Descrição da tarefa: Copie sem qualquer alteração as linhas da listagem abaixo, da linha que contém "Where should I" até a linha que contém "click(x=129, y=60)", ambas incluídas.
----- Conteúdo dos dados
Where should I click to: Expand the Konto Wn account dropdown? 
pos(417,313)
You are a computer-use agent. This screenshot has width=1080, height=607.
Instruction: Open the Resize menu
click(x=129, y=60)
----------
----- Conteúdo dos dados
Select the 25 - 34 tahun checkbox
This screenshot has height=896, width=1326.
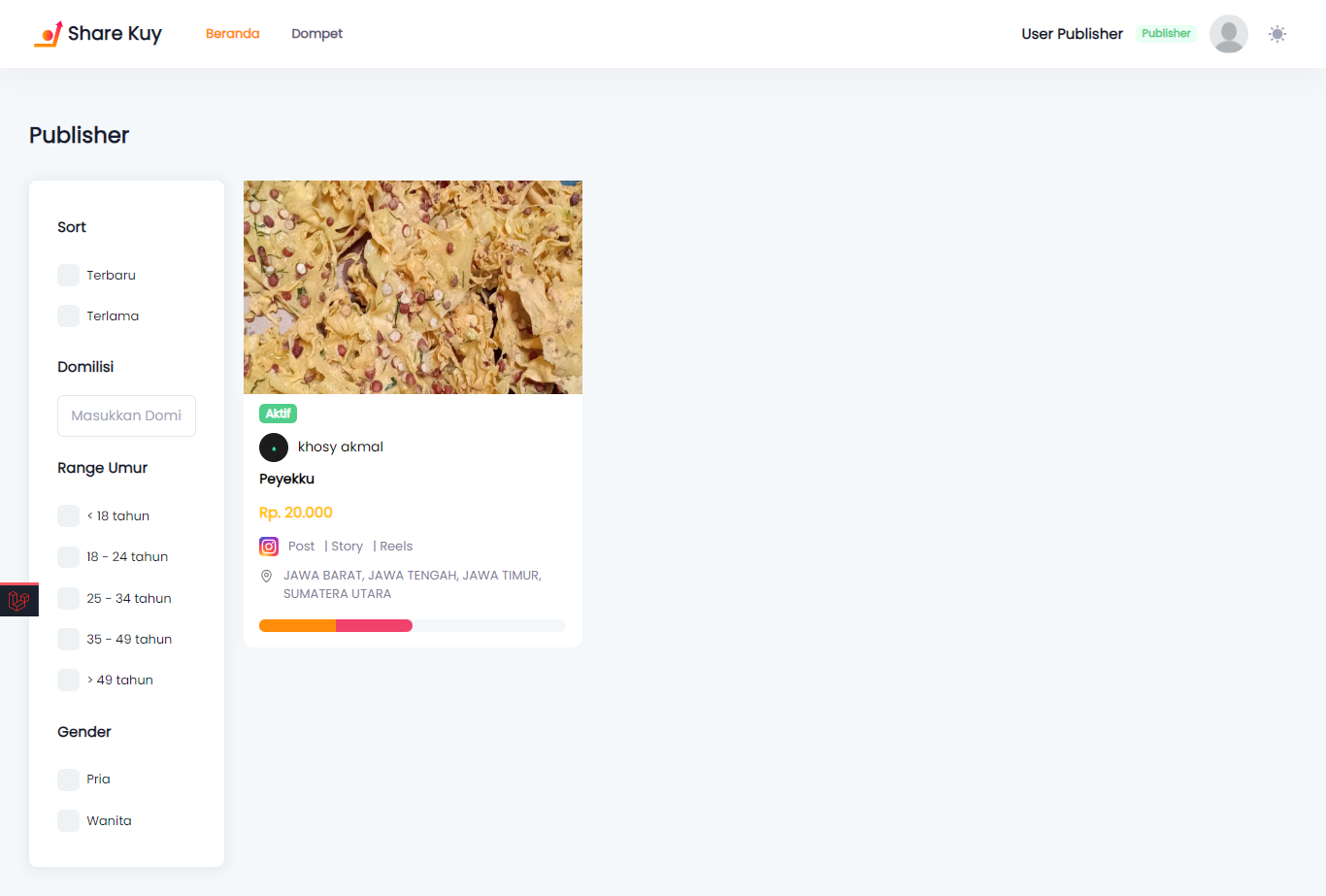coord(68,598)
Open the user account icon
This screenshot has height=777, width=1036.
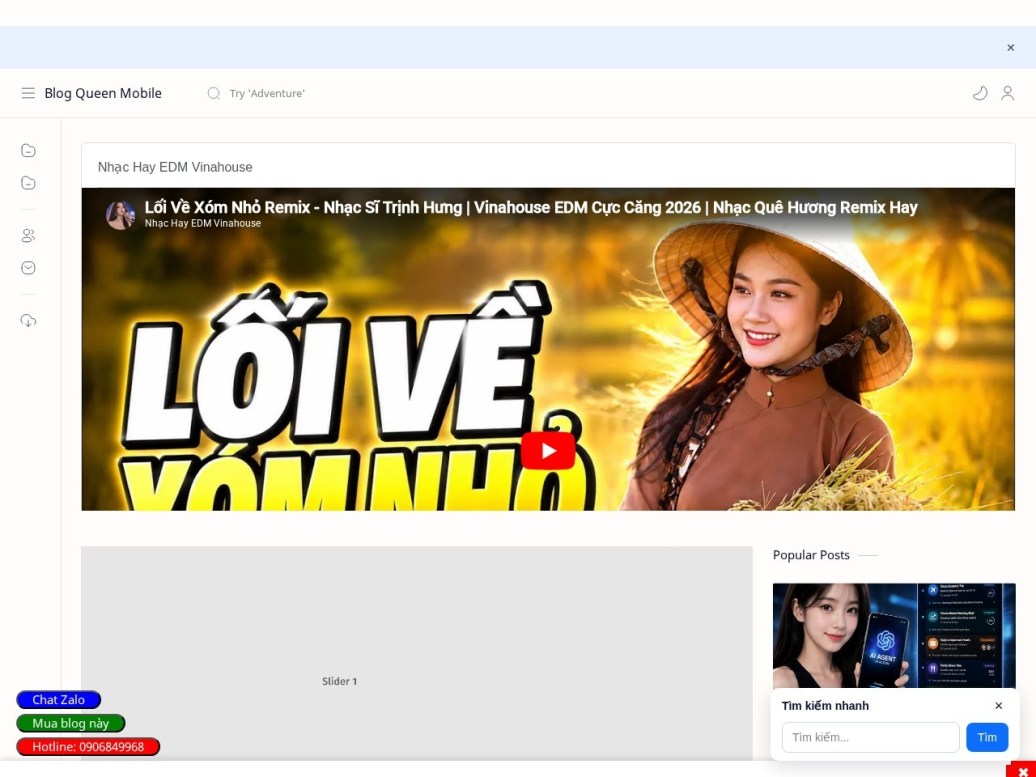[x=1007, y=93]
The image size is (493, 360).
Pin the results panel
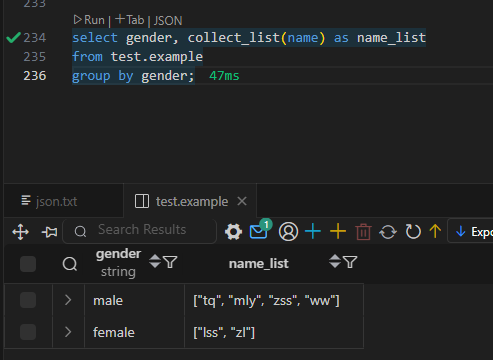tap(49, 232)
----------
----- Conteúdo dos dados
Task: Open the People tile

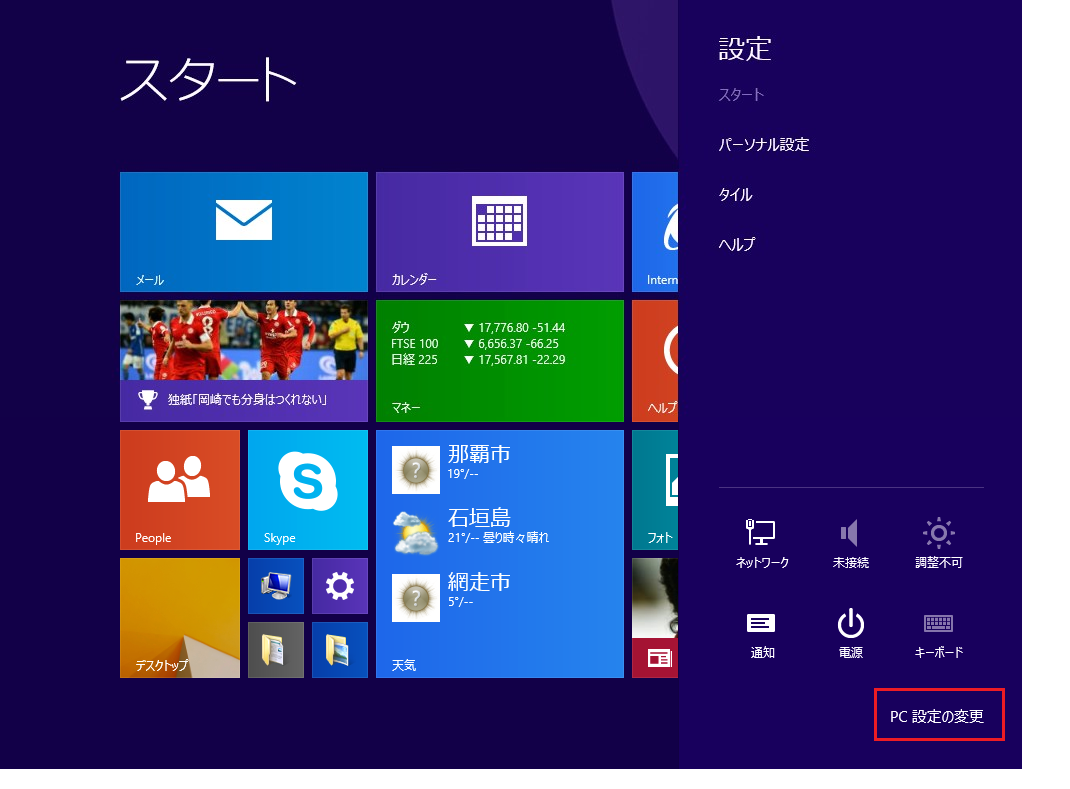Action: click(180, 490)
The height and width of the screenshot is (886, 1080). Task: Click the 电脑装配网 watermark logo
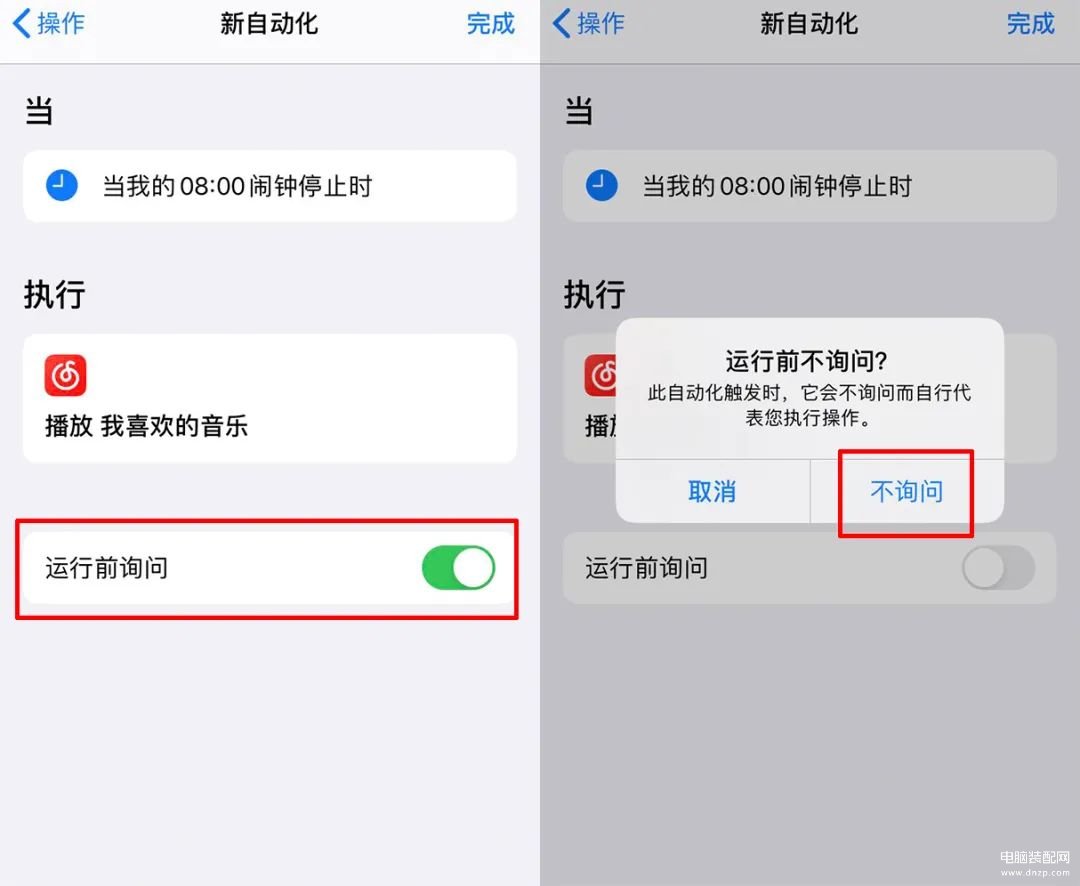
----------
Resposta à tarefa:
Where should I click to: Expand the Konto Wn account dropdown? 
pos(417,313)
You are a computer-use agent. This screenshot has width=1080, height=607.
Instruction: Open the Resize menu
click(x=129, y=60)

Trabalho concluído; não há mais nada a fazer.